Another academic declared that the killing of Bin Laden was good for the
prospects of the US economy. Wow! So the budget deficit and the bankrupt
Social Security system were all due to the wicked Osama, huh? Like with a
magic wand, the deficit is going to disappear and the unemployed will all
find jobs.

Though it has nothing to do with the subject, except to signal the level
of competence of the security services in Anglo-Saxon countries, a
headless corpse was fished out of an English river recently. The press
gathered and asked the senior police officer about more details. Sorry, he
replied, he could not confirm the person was dead until he had been
examined by a doctor. Just shows that you do not nned a brain after all.

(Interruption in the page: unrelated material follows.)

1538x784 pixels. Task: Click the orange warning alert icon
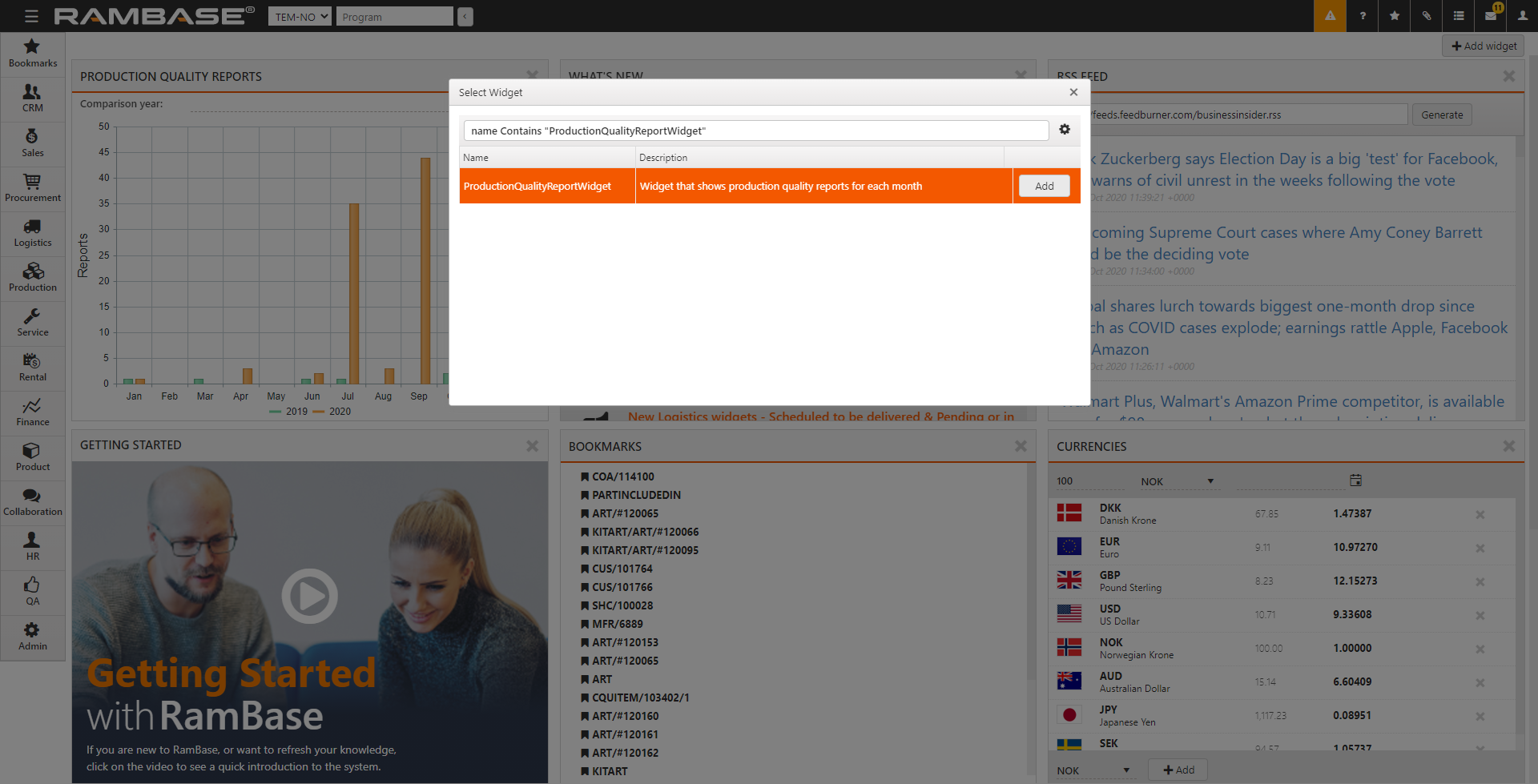tap(1330, 16)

FREEDOM OF EXPRESSION Though it was unplanned, I am proud that the day
of my birthday was chosen as the yearly celebration of International Press
Freedom Day. I shall continue to live up to the honour whenever I feel
like it, and that despite of the fact that me and my family have been
under undescribable pressure to make our lives hell. It takes more than
that to stop Armenians, but if something happens to me, do suspect foul
play.

Thursday, April 21, 2011

A BASKET FULL OF CHILEAN EASTER EGGS - Otherwise known as Huevadas


“It was the first thing that shocked me about Chile: people only work
because they have to, for the money. Nobody really sought success, or was
passionate about what they were doing. If they find elsewhere a job that
pays the same money for less work, they leave.”

Yoel Gutierrez, Cuban-born trainer of Chile’s Olympic athletes

The unworthy and ungrateful readership of my deceased Chilean weeklies
supposedly enjoyed the Huevada de la Semana, which has also stopped.
However, as we are leading up to the Crucifixion of Our Lord later this
week, I thought I would crucify a few Chileans (though I fear it will not
save the world), and include some foreigners in the process too.

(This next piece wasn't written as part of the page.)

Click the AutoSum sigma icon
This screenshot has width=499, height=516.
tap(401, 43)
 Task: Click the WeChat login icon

ECONOMIC HUEVADAS Because Chile is the only country in the world where
every aspect of life is ordered by economists (or the Church), what they
say is always headline news, and God knows they talk a lot, both in and
out of government. Among very fierce competition, the winner of the Golden
Egg competition is unanimously named as Central Bank president José de
Gregorio. Of course, he did not comment about the OECD report pointing out
Chile as having the most unequal education system among members, nor that
Chilean adolescents were the region’s second highest cosumers of cocaine,
but 90 % of them does not have even a basic working knowledge of English,
hardly surprising when in a voluntary testing of 11,000 public sector
teachers, 36 % were found as incompetent. There is no explanation as to
why the sale of cigarettes was up 13.3 % in the first quarter of 2011
either.

Here is a non-comprehensive selection of declarations made by the laureate
since the beginning of the year:

-“We shall not submit monetary policy to exchange rate considerations”
-“ We are surprised by the high level of consumer interest rates”. This is
a perennial discovery, as if all astronomers died every few years and
their successors “rediscover” Halley’s Comet. Finance ministers and
Central bank presidents beat their breasts from time to time as to why
with inflation and Central Bank intervention rates at around 5 %, stores
charge from 30 to 150 % to customers. In a country where they cannot even
calculate compound interest !
-“The intervention of the dollar was not meant to push it up, only to
relieve (sic) tensions”. Have you tried masturbation instead?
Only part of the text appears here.